Over the last five years, the Street Foundation is found to have given rightwing pressure groups £749,000 – more than 40% of the money it handed out during this period, the Good Law Project has found. That includes money being given to Tufton Street think-tanks such as the Institute of Economic Affairs, which has questioned climate science, as well as to the New Culture Forum, a think-tank that suggested earlier this year that abolishing the Equality Act – an act which enshrines protections for disabled people in the UK – was one of the “10 election pledges that can save Britain.”

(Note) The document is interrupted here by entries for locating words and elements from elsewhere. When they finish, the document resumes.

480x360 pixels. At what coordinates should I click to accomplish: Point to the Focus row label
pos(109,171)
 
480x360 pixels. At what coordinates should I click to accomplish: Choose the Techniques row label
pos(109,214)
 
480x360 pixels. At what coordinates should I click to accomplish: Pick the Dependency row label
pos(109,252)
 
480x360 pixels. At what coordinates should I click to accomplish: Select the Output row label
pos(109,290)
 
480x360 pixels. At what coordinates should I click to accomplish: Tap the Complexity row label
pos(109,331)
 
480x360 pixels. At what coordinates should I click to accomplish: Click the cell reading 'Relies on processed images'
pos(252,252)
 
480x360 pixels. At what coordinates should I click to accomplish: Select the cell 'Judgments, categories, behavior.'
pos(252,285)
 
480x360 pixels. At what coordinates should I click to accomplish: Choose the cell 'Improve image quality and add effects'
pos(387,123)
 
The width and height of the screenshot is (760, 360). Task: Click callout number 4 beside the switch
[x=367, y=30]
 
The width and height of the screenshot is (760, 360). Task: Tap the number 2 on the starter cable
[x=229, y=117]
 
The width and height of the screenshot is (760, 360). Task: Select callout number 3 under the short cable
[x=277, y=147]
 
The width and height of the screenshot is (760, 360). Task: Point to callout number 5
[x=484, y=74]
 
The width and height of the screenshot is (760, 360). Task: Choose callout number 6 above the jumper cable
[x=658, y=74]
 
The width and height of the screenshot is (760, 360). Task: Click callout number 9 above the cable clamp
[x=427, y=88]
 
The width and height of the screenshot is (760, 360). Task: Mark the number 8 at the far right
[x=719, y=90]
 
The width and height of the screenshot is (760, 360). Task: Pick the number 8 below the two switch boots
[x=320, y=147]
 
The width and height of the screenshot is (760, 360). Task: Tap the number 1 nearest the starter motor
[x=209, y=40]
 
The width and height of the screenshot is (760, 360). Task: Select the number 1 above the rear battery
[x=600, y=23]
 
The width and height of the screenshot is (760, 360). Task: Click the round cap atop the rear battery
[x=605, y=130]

The New Culture Forum has also claimed that mass immigration is “an existential threat to Britain” and promoted speakers who suggest people shouldn’t “worry too much about climate change.”
The Good Law Project reports: “The foundation has also given to groups backing climate denial, fossil fuels, Brexit and other rightwing causes, including Civitas, the Global Warming Policy Foundation, The Politics and Economics Research Trust (PERT), and the Hampden Trust, with the total given to rightwing pressure groups more than £749,000 over the last five years.
“According to Dan White, policy and campaigns officer at Disability Rights UK, disabled people are struggling after austerity, Covid and the cost of living crisis, so it’s “shocking that a charity that claims to meet the needs of disabled children, has given 42% of its grants in the last five years to political think-tanks.”
The investigation by the Good Law Project also found that The Street Foundation gets the majority of its funding from the aerospace company, HR Smith Group, which has given £50,000 to Reform UK and £10,000 to the Conservatives.
The firm’s CEO Richard Smith also owns the building in Tufton Street where the New Culture Forum, Civitas, the Global Warming Policy Foundation and the Institute of Economic Affairs are based.